Now this could be disk I/O, network I/O, page file utilization (if a large continuous memory request was made that won't fit in memory, it may get dumped into the page file instead of system memory), or the job itself.
What I mean by the job itself is if your query is (for example) a loop, that will make the query slow.
Now going from 5 hours to 9 hours, my guess is this is an SSIS package being run on a server that doesn't have enough free memory to perform the operations it needs to.
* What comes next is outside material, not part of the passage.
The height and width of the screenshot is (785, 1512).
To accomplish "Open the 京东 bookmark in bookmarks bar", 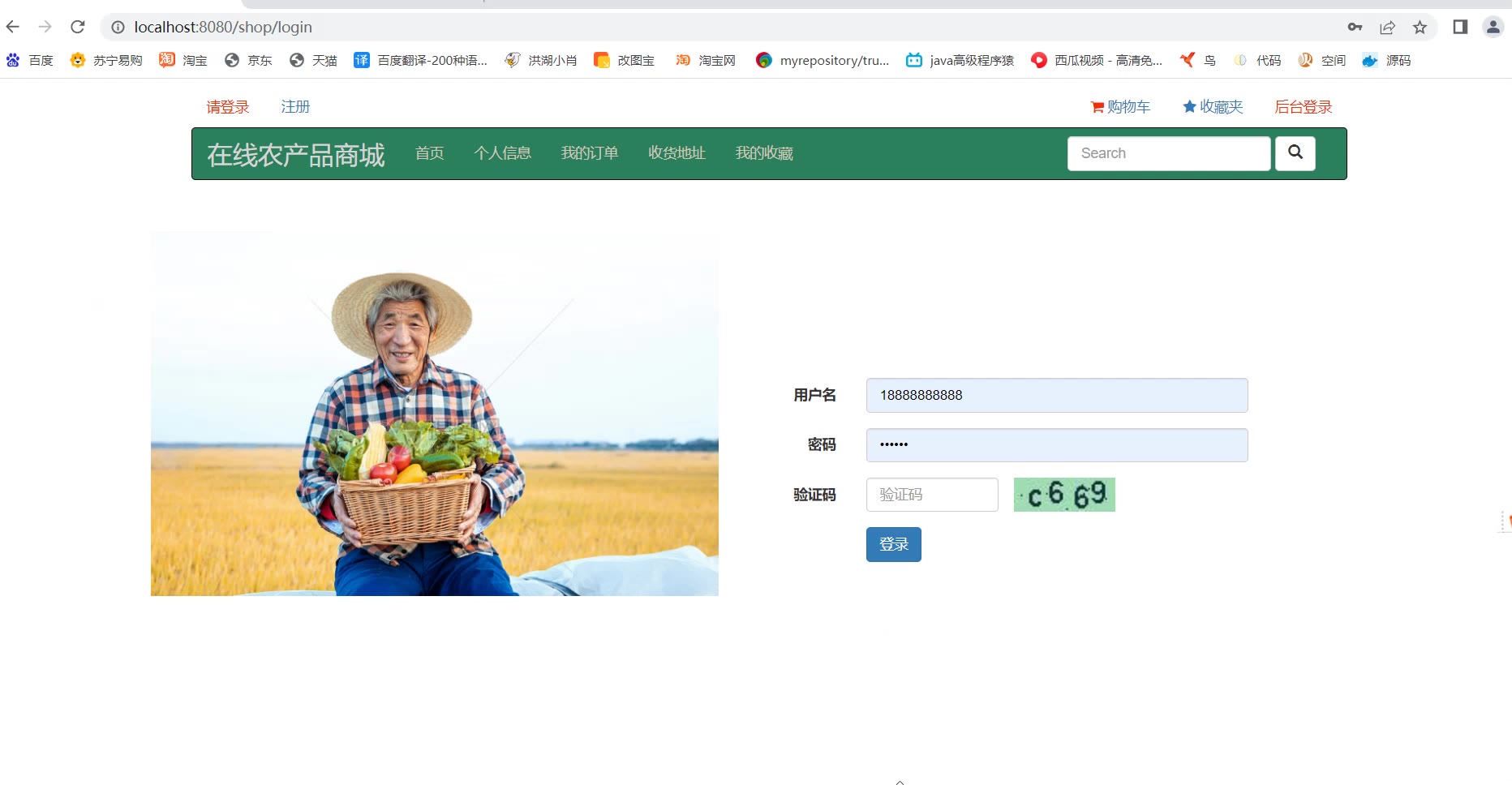I will tap(249, 61).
The change that happened over the weekend was probably adding some data that put it at the tipping point where the memory grant requested for the SSIS package exceeds the available memory and thus paged to disk.
Ways you can verify that this is the problem is to reduce the amount of memory being used by the system and re-run the package (may not be realistic), migrate SSIS to its own server with more memory and see if it is still slow, or rewrite the package to use less memory.
Having a server with 5% RAM and CPU utilized doesn't really say much either. A server with 128 GB of RAM with 5% utilized sounds like it is over-allocated for memory, but if it has 2 GB of memory and 5% is being utilized when that package runs, you are very likely going to need more memory. Same logic applies to the CPU - a 32 core server with 5% CPU is a lot different than a single core server with 5% CPU.
I would check page file utilization first and if it seems to be jumping around the time your package is running, then you either need more memory or need to allocate memory better on the server or you need to re-write your package to use less memory. If it is unchanged, my guess in the performance degrading is an increase in data volume.
Now, if this isn't an SSIS package, that is a different beast. My approach here would be to grab an estimated execution plan (actual if you can, but waiting 9 hours for it to complete is a bit of a pain) and look at where it can be optimized and anything that looks odd such as a table/view/index that you are expecting 1 million rows is reporting it is expecting 1 row. Updating statistics (if they are out of date) and reducing cross database queries and linked server usage can help. If you can't remove the cross database and linked server usage, storing those tables in table variables or temp tables can help improve performance sometimes.